Method of Manufacturing High Breakdown Voltage Semiconductor Device
Abstract
According to one embodiment, a method of manufacturing a semiconductor device includes a polishing step, a first amorphous silicon film formation step, a single crystallization step and a buffer layer formation step. In the first amorphous silicon film formation step, a first amorphous silicon film of the first conductivity type is formed on the polished back surface of the high-resistance layer, the first amorphous silicon film having a higher impurity concentration than the high-resistance layer. In the single crystallization step, the first amorphous silicon film is single-crystallized by irradiating the first amorphous silicon film with a first laser. In the buffer layer formation step, the formation and single-crystallization of the first amorphous silicon film are repeated more than once to form a buffer layer of the first conductivity type on the back surface of the high-resistance layer, the buffer layer having a higher impurity concentration than the high-resistance layer.
Claims
exact text as granted — not AI-modified1 . A method of manufacturing a semiconductor device including a base layer of a second conductivity type provided in a front surface region of a high-resistance layer of a first conductivity type, an emitter layer of the first conductivity type provided in a front surface region of the base layer and having a higher impurity concentration than the high-resistance layer, and a gate electrode film insulated from the base layer and the emitter layer by a gate insulating film, comprising the steps of:
polishing a back surface of the high-resistance layer; forming a first amorphous silicon film of the first conductivity type on the polished back surface of the high-resistance layer, the first amorphous silicon film having a higher impurity concentration than the high-resistance layer; irradiating the first amorphous silicon film with a first laser and thus single-crystallizing the first amorphous silicon film; and repeating the formation and single-crystallization of the first amorphous silicon film more than once to form a buffer layer of the first conductivity type on the back surface of the high-resistance layer, the buffer layer having a higher impurity concentration than the high-resistance layer.

○ ○ ○ ○

The exercise: Please carry on the patent text above on manufacturing a high breakdown voltage semiconductor device from the point where it stops.

Data excerpts:
○ ○ ○ ○

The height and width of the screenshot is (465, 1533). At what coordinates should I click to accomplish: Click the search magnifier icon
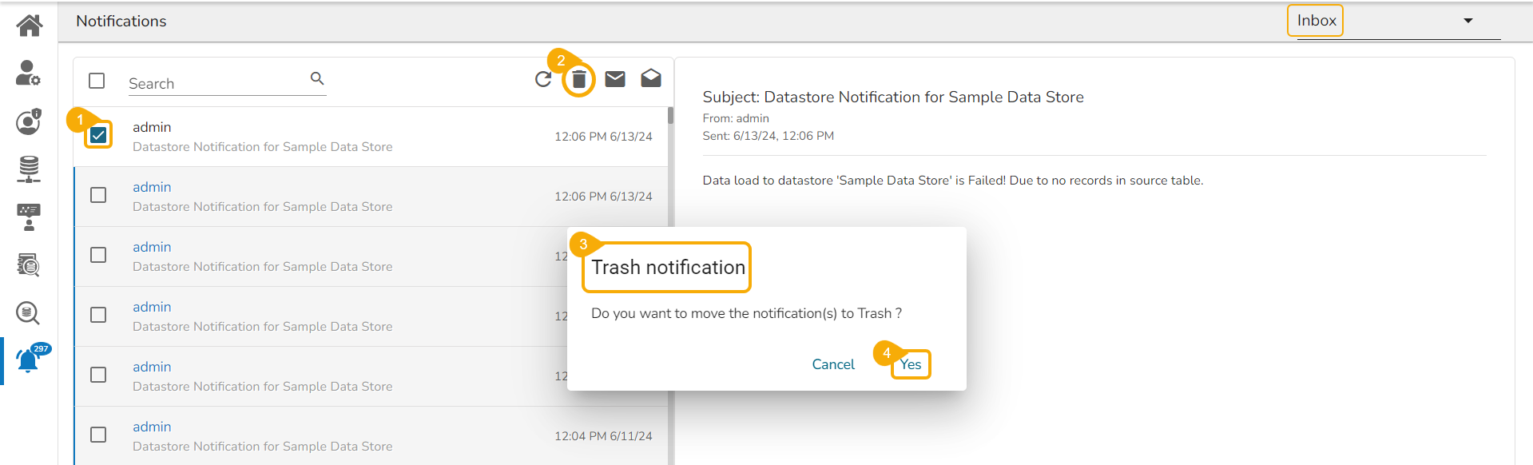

○ ○ ○ ○

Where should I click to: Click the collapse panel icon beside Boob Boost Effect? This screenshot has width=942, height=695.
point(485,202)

○ ○ ○ ○

Final result:
2 . The method of manufacturing a semiconductor device according to claim 1 , further comprising the steps of:
forming a second amorphous silicon film of the second conductivity type on a back surface of the buffer layer opposite to the surface of the buffer layer in contact with the high-resistance layer, the second amorphous silicon film having a higher impurity concentration than the base layer; and forming a collector layer of the second conductivity type on the back surface of the buffer layer by irradiating the second amorphous silicon film with a second laser and thus single-crystallizing the second amorphous silicon film, the collector layer having a higher impurity concentration than the base layer.
3 . The method of manufacturing a semiconductor device according to claim 1 , further comprising the steps of:
forming a second amorphous silicon film of the second conductivity type on a back surface of the buffer layer opposite to the surface of the buffer layer in contact with the high-resistance layer, the second amorphous silicon film having a higher impurity concentration than the base layer; irradiating the second amorphous silicon film with a second laser and thus single-crystallizing the second amorphous silicon film; and repeating the formation and single-crystallization of the second amorphous silicon film more than once to form a collector layer of the second conductivity type on the back surface of the buffer layer, the collector layer having a higher impurity concentration than the base layer.
4 . The method of manufacturing a semiconductor device according to claim 1 , wherein
the amorphous silicon film is formed using a CVD method or a sputtering method.
5 . The method of manufacturing a semiconductor device according to claim 1 , further comprising the steps of:
forming an undoped amorphous silicon film on a back surface of the buffer layer opposite to the surface of the buffer layer in contact with the high-resistance layer; ion-implanting impurities of the first conductivity type into a first region of the undoped amorphous silicon film by using a first resist film as a mask; ion-implanting impurities of the second conductivity type into a region of the undoped amorphous silicon film other than the first region by using a second resist film as a mask; and single-crystallizing the ion-implanted undoped amorphous silicon film by irradiating the ion-implanted undoped amorphous silicon film with a second laser to form a first collector layer of the first conductivity type and a second collector layer of the second conductivity type on the back surface of the buffer layer, the first collector layer having a higher impurity concentration than the high-resistance layer, the second collector layer having a higher impurity concentration than the base layer.
6 . The method of manufacturing a semiconductor device according to claim 1 , wherein
a single pulse laser or a double pulse laser is used as the laser.
7 . The method of manufacturing a semiconductor device according to claim 6 , wherein
the laser is set to have a wavelength of 532 nm, and have an energy in a range of 0.5 to 5 J/cm 2 .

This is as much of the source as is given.